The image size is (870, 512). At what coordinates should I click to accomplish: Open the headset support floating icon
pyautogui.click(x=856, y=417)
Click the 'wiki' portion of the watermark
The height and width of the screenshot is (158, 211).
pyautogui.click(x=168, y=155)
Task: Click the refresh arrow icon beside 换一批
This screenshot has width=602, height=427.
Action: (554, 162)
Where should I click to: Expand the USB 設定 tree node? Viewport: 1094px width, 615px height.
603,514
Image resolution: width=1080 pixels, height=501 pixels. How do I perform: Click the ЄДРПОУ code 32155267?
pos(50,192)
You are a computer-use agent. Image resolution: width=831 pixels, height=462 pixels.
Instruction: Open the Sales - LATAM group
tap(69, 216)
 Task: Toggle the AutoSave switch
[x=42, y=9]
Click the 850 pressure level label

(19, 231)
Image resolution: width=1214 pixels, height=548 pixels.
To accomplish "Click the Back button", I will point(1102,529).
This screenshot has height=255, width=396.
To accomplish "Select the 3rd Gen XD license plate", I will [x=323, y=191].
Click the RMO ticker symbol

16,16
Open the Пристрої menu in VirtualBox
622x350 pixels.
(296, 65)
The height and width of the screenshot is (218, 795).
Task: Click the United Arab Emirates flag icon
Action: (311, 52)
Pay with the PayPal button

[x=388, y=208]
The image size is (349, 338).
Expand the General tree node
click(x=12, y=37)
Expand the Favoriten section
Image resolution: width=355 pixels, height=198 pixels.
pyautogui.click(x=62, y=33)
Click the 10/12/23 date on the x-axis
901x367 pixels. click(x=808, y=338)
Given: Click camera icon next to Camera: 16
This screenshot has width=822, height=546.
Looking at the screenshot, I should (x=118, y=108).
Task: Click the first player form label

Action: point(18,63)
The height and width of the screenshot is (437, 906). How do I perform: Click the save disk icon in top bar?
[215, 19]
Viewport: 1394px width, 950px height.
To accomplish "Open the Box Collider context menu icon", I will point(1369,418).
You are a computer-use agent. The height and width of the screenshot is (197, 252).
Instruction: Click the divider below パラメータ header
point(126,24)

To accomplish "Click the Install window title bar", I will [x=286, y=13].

• **Description of the task**
Extract the lines above from the one containing "Task: Toggle the AutoSave switch" to the last line, both included, exactly as written.

• **Exercise output**
 Task: Toggle the AutoSave switch
[x=42, y=9]
Click the 850 pressure level label

(19, 231)
Image resolution: width=1214 pixels, height=548 pixels.
To accomplish "Click the Back button", I will point(1102,529).
This screenshot has height=255, width=396.
To accomplish "Select the 3rd Gen XD license plate", I will [x=323, y=191].
Click the RMO ticker symbol

16,16
Open the Пристрої menu in VirtualBox
622x350 pixels.
(296, 65)
The height and width of the screenshot is (218, 795).
Task: Click the United Arab Emirates flag icon
Action: (311, 52)
Pay with the PayPal button

[x=388, y=208]
The image size is (349, 338).
Expand the General tree node
click(x=12, y=37)
Expand the Favoriten section
Image resolution: width=355 pixels, height=198 pixels.
pyautogui.click(x=62, y=33)
Click the 10/12/23 date on the x-axis
901x367 pixels. click(x=808, y=338)
Given: Click camera icon next to Camera: 16
This screenshot has width=822, height=546.
Looking at the screenshot, I should (x=118, y=108).
Task: Click the first player form label

Action: point(18,63)
The height and width of the screenshot is (437, 906). How do I perform: Click the save disk icon in top bar?
[215, 19]
Viewport: 1394px width, 950px height.
To accomplish "Open the Box Collider context menu icon", I will point(1369,418).
You are a computer-use agent. The height and width of the screenshot is (197, 252).
Instruction: Click the divider below パラメータ header
point(126,24)

To accomplish "Click the Install window title bar", I will [x=286, y=13].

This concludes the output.